Вошли в переднюю, просторную комнату с паркетным полом, отделанную и выдержанную в прекрасном стиле. Дальше шла белая с красным гостиная с тремя выходящими на улицу окнами, изящно вылепленными карнизами, с обоями красивого рисунка; тут не было ничего пестрого. На камине белого мрамора с колонками стояли со вкусом подобранные безделушки, не оскорблявшие самого строгого вкуса и прекрасно сочетавшиеся со всей обстановкой. Словом, в гостиной царила та мягкая гармония, создать которую может только художник, искусно соблюдающий определенный стиль убранства даже в мелочах; гармония эта восхищает буржуа, но остается для него непостижимой. Люстра в двадцать четыре свечи бросала отсветы на красные шелковые драпировки, паркет так соблазнительно блестел, что Цезарине захотелось танцевать. Будуар, выдержанный в зеленых и белых тонах, соединял гостиную с кабинетом Цезаря.

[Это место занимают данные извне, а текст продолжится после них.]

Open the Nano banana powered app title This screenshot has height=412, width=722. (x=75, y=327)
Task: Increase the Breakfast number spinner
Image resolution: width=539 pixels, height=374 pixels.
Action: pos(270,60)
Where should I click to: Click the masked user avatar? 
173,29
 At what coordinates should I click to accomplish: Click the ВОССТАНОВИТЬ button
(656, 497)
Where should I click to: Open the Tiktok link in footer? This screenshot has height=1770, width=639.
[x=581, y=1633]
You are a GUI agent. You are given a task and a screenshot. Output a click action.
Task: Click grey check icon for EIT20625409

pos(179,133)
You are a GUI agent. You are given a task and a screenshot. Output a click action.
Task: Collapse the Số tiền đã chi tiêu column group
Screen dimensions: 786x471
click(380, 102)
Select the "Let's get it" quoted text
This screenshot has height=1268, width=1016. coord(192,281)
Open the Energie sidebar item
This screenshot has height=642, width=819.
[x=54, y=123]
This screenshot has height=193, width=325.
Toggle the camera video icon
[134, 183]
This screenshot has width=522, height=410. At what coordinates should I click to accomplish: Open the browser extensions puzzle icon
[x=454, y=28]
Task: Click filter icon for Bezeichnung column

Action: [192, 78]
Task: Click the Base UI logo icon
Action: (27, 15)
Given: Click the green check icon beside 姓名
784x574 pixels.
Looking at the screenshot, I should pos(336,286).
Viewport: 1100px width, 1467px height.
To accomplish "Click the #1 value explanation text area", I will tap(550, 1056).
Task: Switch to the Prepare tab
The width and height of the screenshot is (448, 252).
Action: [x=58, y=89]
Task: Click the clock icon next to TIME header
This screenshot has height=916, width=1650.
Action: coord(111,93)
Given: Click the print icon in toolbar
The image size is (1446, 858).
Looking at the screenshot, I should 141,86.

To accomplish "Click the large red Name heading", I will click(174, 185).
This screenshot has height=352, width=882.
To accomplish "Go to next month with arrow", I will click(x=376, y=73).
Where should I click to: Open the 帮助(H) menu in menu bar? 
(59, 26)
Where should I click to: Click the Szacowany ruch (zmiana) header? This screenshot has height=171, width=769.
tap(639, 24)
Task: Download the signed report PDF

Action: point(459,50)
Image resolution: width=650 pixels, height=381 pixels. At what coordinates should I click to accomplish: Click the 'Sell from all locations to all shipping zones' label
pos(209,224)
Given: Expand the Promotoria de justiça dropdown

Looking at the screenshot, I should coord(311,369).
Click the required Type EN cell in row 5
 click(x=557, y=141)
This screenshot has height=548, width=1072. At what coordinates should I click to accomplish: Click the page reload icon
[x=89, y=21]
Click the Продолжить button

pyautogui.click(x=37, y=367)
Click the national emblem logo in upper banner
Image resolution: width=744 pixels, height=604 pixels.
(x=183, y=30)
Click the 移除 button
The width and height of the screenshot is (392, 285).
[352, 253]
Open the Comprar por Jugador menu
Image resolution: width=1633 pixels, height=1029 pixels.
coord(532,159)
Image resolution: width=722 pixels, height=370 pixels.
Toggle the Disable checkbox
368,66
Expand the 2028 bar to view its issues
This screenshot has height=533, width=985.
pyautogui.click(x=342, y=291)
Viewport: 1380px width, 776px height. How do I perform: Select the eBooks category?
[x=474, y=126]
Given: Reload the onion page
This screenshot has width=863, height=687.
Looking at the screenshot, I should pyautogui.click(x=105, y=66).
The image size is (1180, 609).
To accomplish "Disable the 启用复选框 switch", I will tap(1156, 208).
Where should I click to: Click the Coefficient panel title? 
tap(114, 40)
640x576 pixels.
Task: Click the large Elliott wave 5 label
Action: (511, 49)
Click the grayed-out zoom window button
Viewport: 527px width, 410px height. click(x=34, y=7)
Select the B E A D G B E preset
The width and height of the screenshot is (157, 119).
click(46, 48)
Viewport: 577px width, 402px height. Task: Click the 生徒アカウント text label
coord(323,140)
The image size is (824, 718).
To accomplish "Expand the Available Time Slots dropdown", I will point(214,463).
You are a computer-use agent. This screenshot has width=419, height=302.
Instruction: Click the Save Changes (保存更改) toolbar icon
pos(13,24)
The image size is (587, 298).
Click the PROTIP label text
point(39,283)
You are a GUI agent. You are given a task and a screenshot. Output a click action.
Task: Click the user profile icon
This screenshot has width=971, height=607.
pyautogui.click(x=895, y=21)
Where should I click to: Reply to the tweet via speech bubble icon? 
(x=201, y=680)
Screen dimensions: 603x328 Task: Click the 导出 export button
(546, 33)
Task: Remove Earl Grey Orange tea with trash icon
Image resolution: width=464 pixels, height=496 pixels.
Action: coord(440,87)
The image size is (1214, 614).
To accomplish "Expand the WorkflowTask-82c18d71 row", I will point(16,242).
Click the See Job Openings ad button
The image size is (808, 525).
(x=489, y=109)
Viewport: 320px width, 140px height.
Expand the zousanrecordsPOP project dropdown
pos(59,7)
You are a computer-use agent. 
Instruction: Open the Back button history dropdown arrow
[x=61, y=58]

– Я поместил здесь кровать, – сказал Грендо, распахивая полог алькова, искусно спрятанного между двумя библиотечными шкафами. – Вы или ваша супруга в случае недомогания сможете иметь как бы отдельную комнату.

– Но откуда тут библиотека? И все книги переплетены… О жена, жена! – воскликнул Цезарь.

– Нет, это – подарок Цезарины.

– Извините растроганного отца, – обратился Бирото к архитектору и принялся целовать дочь.

– Не стесняйтесь, сударь, не стесняйтесь, – ответил Грендо, – вы у себя дома.

Стены в кабинете Цезаря были коричневые, оживленные зеленой отделкой; нежные оттенки убранства создавали гармоничное единство всей квартиры. Основной цвет одной комнаты служил отделкой в другой, и наоборот. В кабинете Цезаря на стене красовалась гравюра «Геро и Леандр».

– Вот ты-то и окупишь все, – весело бросил Бирото, взглянув на картину.

– Эту прекрасную гравюру вам дарит Ансельм, – сказала Цезарина.

Ансельм тоже захотел приготовить сюрприз.

– Славный малый! Он поступил со мною так же, как я с господином Вокленом.